Consistent Cleanup Indemnification Policy Is Needed
RCED-93-167: Published: Jul 12, 1993. Publicly Released: Sep 8, 1993.
- Full Report:
Pursuant to a congressional request, GAO evaluated the Department of Energy's (DOE) approach for indemnifying its contractors against liabilities that could arise from the cleanup of the nation's nuclear weapons complex.
GAO found that: (1) under the cost reimbursement approach, DOE reimburses its contractors for all allowable costs, including environmental costs, incurred in contract performance; (2) under the accountability rule, contractors are reimbursed for all allowable costs, but are liable for avoidable costs; (3) as required by the Price-Anderson Act, the government provides indemnification protection from nuclear incidents or nuclear waste activities to all DOE contractors without regard to who caused the incident; (4) the National Defense Contracts Act authorizes DOE to provide extraordinary contract relief if a contractor's activities are necessary to facilitate the national defense; (5) special provisions that modify standard DOE or federal contract clauses may be the result of previous agreements or other negotiations with the contractors and can define or expand the government's liability; (6) DOE determines what approach to use for indemnifying its cleanup contractors on an individual basis; (7) DOE is aware of the problems with the use of nonstandard clauses and plans to negotiate contracts that include as many standard clauses as possible; (8) the Environmental Protection Agency (EPA) is responsible for developing indemnification guidelines; and (9) EPA intends to offer indemnification only if it does not receive a sufficient number of qualified bids and the lack of response can be linked to the absence of indemnification.

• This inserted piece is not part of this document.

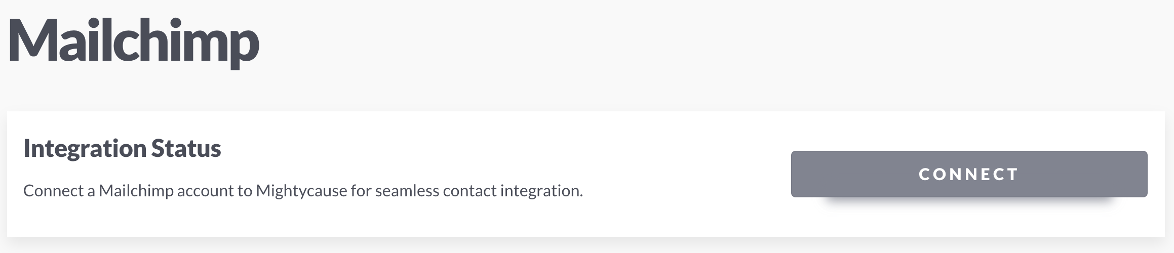Select the Mailchimp page title
The image size is (1174, 253).
(134, 43)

Recommendation for Executive Action
Status: Closed - Implemented
Comments: DOE's Contract Reform Team issued its report on contract reforms in February 1994. That report includes action items on indemnification that will address some of the components of GAO's recommendations. In December 1994, DOE decided to include all liability issues in the Department of Energy Acquisition Regulations (DEAR). Contracts being renegotiated, renewed, or awarded are including a provision for contractors to use commercial insurance whenever it is available at a reasonable cost. In addition, DEAR is being updated and is in draft NPRM stage. These are all of the steps DOE believes it can reasonably pursue to address this issue.

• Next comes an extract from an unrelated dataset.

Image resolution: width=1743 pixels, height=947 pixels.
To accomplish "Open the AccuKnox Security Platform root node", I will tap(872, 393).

Recommendation: To ensure that DOE consistently indemnifies its cleanup contractors, the Secretary of Energy should develop a consistent environmental indemnification policy to be applied to the DOE cleanup sites. This policy should reflect existing statutory requirements, including section 119, and apply the principles contained in EPA guidelines, including: (1) restricting indemnification to those contracts where it is proven to be needed; (2) setting time and payment limits on the government's liabilities if DOE analysis indicates that EPA limits for Superfund Amendments and Reauthorization Act section 119 are not appropriate; and (3) requiring contractors to be responsible for some portion of the costs that arise from lawsuits for injury or damage caused by their negligence during cleanup activities.